As always, with animation, you see the character, then you get to see some animatics, which are kind of very early rough sketches of the character in motion. And from that, you extrapolate the the voice and the characterisation. And it’s almost impossible to do that without seeing what the animators have envisaged for the character. So it’s a bit of a relationship. You see the character, you create the voice, and then the animators then take your voice and they animate to it. So it’s a very symbiotic relationship between the animators, and the actors, and the script writers, to create the character. I didn’t actually think about that until you said it, but yeah, that’s the case.

UA: I figure you’re going to be having these deep philosophical conversations about luck for the remainder of this junket, so if you wouldn’t mind a question about geekery. I’ve always been curious about whether being in things like Star Wars, and Star Trek, and Mission Impossible, has  changed your fandom and your relationship with fandom in any way?

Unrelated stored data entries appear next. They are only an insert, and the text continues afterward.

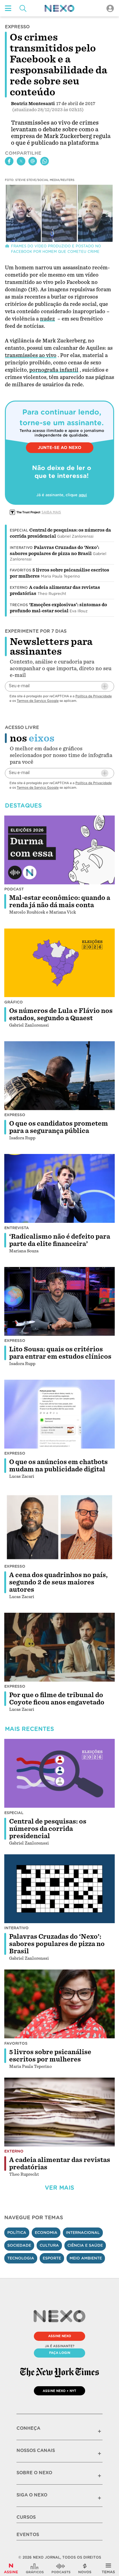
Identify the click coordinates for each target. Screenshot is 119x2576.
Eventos (27, 2534)
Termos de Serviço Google (38, 700)
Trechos (19, 605)
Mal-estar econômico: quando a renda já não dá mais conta (59, 901)
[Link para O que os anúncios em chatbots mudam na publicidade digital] (59, 1414)
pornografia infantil (53, 370)
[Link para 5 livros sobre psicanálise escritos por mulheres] (59, 2003)
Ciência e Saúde (85, 2245)
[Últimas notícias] (84, 2568)
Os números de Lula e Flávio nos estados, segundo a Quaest (61, 1014)
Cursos (26, 2517)
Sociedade (19, 2245)
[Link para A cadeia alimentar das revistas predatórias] (59, 2112)
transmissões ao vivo (30, 355)
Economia (46, 2232)
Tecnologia (20, 2258)
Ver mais (59, 2188)
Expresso (14, 1115)
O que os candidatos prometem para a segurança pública (58, 1127)
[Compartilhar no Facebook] (9, 161)
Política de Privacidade (93, 696)
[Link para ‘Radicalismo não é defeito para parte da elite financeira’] (59, 1188)
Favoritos (20, 570)
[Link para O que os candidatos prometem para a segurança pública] (59, 1075)
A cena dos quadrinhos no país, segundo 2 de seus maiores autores (58, 1582)
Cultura (49, 2245)
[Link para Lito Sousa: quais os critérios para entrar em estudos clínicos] (59, 1301)
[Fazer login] (110, 8)
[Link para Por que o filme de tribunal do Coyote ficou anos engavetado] (59, 1647)
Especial (19, 530)
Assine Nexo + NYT (59, 2391)
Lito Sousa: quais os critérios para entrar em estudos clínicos (60, 1353)
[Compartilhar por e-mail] (32, 161)
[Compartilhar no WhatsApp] (44, 161)
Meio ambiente (86, 2258)
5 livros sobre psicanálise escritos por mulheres (50, 2055)
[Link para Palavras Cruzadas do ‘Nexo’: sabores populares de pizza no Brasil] (59, 1888)
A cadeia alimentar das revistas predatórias (59, 2163)
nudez (47, 319)
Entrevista (16, 1228)
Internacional (83, 2232)
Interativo (21, 548)
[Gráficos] (35, 2568)
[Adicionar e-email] (104, 686)
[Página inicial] (59, 8)
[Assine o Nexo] (11, 2568)
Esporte (52, 2258)
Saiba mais (51, 512)
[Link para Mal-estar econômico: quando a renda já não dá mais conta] (59, 850)
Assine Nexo (59, 2336)
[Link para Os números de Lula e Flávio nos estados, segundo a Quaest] (59, 962)
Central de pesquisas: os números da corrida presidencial (47, 1829)
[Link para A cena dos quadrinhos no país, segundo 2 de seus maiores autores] (59, 1526)
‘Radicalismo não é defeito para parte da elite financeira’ (59, 1240)
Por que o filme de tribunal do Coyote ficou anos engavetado (56, 1698)
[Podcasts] (61, 2568)
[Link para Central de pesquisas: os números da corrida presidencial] (59, 1773)
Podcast (14, 889)
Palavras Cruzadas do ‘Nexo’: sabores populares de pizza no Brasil (57, 1944)
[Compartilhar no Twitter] (21, 161)
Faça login (59, 2353)
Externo (19, 588)
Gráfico (13, 1002)
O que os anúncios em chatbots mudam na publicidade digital (58, 1465)
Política (16, 2232)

SP: I think fandom evolves anyway as you grow older. I think definitely for me, with with being in Star Wars, it felt like the closing of my fandom because it was like it can’t get any better than that now. I was in this world, with those characters and creatures, and it was like the ultimate experience. And I feel like that almost closed the chapter on my my love of Star Wars in a lovely way.

I’m still attached to Star Trek and hopefully we’ll make another one of those at some point. And I love being around that. I try and maintain that fan’s perspective a lot of the time, just to keep it fresh, and keep it interesting. But at 52, I feel like there are a lot more important things in life than fantasy.

UA: This is what my wife keeps telling me.

SP: I think, you know, when there are such important issues in the real world, it kind of blows my mind slightly that people get so upset about what happens in places that don’t exist, to people that don’t exist. I get it. But, come on guys!

Luck streams on Apple TV Plus on Friday, August 5th.